Better late than never, eh Jim? Tom Williams/Getty Images

As for Bridenstine, he does have a keen interest in space. In particular, he is interested in monitoring weather from space, something relevant to Oklahoma as it is hit by frequent tornadoes. He's also in favor of the commercialization of space, which has been taking place rapidly over the last few years.

Measures put in place by Bolden and the Obama Administration have helped commercialization ramp up. Next year will see the inaugural launch of two private spacecraft developed with NASA's help, SpaceX's Crew Dragon and Boeing's CST-100 Starliner. Bridenstine seems like a decent pick to continue that progress.

And he's also in favor of NASA's upcoming Space Launch System rocket and the Orion spacecraft, both of which are ticking along well enough. Orion has flown once already in 2014. The SLS, meanwhile, is expected to fly for the first time in 2019 with Orion on top – while Trump is still (probably) President.

Perhaps the biggest shift between Bridenstine and his predecessor is his preference for going back to the Moon, rather than sending humans to Mars. For almost the last decade NASA has been focused on getting humans to Mars by the 2030s, with the Moon seen as a stopping point rather than a desirable area of exploration.

Bridenstine, on the other hand, seems to favor going back to the Moon first.
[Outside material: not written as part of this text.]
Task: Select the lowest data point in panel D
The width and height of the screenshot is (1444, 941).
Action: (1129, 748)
He sees it as a key ground for both government and private exploration, and in particular seems to favor studying the Moon's icy poles. However, he doesn't seem to think a manned mission to Mars in the 2030s is feasible.

“Water ice on the Moon could be used to refuel satellites in orbit,” he said in a blog post in December 2016. “The Moon, with its three-day emergency journey back to Earth, represents the best place to learn, train, and develop the necessary technologies and techniques for in situ resource utilization and an eventual long term human presence on Mars.”

Quite what NASA under Bridenstine will look like remains to be seen. In our interview with Bolden back in December 2015, he said giving up on Mars would be “disastrous”. He, and the rest of the world, will surely be watching with bated breath to see what the fate of his legacy will be.